2. Pursuant to Securities and Exchange Commission guidance, the settlement of restricted stock units for cash is deemed a disposition of shares to the Company.
3. Price reflects the closing price of the Company's common stock on February 28, 2011.
4. Represents the vesting and settlement of 1,875 cash-settled performance-based restricted stock units pursuant to the 2006 Plan, which were initially granted on February 29, 2008. Under the 2006 Plan, the vesting of such performance-based restricted stock units was subject to performance criteria based upon the total shareholder returns on the Company's common stock relative to a peer group of similar companies during the performance period.
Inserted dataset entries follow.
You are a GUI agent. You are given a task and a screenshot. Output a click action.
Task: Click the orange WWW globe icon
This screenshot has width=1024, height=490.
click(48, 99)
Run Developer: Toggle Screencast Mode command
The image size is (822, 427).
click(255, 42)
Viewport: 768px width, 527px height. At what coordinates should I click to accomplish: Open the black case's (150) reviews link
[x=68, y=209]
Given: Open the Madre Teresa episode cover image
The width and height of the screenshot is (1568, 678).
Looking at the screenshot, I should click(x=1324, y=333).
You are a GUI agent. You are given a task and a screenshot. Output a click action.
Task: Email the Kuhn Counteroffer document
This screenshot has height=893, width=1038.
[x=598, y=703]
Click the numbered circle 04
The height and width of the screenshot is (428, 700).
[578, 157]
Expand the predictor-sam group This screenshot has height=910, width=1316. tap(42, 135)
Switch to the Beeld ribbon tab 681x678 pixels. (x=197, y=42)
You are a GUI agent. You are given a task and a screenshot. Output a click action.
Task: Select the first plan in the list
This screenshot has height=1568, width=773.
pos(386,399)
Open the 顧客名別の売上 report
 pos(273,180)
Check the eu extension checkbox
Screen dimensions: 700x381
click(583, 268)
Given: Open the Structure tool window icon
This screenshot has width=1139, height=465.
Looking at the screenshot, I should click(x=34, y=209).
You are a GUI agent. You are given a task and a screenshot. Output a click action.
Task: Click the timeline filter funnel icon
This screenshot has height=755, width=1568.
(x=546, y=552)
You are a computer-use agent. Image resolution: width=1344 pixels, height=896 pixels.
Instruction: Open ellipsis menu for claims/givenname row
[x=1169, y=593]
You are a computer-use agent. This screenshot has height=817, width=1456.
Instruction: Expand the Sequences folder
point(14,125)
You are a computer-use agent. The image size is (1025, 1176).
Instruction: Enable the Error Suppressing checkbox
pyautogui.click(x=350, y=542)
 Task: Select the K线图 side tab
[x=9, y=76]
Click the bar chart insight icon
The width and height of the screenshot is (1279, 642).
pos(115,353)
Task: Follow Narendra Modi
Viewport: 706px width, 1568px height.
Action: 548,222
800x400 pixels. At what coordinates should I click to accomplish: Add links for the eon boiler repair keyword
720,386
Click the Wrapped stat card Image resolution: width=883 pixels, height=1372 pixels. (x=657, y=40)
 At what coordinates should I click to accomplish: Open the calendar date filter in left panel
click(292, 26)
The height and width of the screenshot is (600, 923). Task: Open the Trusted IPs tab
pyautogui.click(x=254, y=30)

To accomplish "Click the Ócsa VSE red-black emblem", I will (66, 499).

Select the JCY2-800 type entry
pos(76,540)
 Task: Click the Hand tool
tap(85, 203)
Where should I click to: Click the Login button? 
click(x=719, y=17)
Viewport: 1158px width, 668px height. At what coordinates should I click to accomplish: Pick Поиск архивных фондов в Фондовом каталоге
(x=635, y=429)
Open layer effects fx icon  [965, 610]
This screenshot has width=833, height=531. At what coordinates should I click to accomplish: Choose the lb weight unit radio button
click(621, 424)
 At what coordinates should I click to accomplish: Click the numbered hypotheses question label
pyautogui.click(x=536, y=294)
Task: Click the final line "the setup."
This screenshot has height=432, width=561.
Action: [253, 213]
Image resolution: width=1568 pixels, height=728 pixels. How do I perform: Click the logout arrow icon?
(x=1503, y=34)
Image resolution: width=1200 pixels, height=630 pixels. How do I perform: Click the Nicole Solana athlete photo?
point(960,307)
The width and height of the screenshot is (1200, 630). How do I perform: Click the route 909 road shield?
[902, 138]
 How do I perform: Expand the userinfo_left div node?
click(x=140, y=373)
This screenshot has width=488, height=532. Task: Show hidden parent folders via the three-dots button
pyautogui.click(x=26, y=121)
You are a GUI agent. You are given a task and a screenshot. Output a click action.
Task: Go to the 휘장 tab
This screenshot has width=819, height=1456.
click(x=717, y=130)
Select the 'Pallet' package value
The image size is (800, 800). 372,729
Under the 2006 Plan, cash-settled performance-based restricted stock units will be settled on the vesting date for cash in an amount equal to the fair market value of a share of the Company's common stock on a 1-to-1 basis.
Remarks:
/s/ Aaron S. Berke, attorney in fact for Gustavo Perez 03/02/2011
** Signature of Reporting Person Date
Reminder: Report on a separate line for each class of securities beneficially owned directly or indirectly.
* If the form is filed by more than one reporting person, see Instruction 4 (b)(v).
** Intentional misstatements or omissions of facts constitute Federal Criminal Violations See 18 U.S.C. 1001 and 15 U.S.C. 78ff(a).
Note: File three copies of this Form, one of which must be manually signed. If space is insufficient, see Instruction 6 for procedure.
Persons who respond to the collection of information contained in this form are not required to respond unless the form displays a currently valid OMB Number.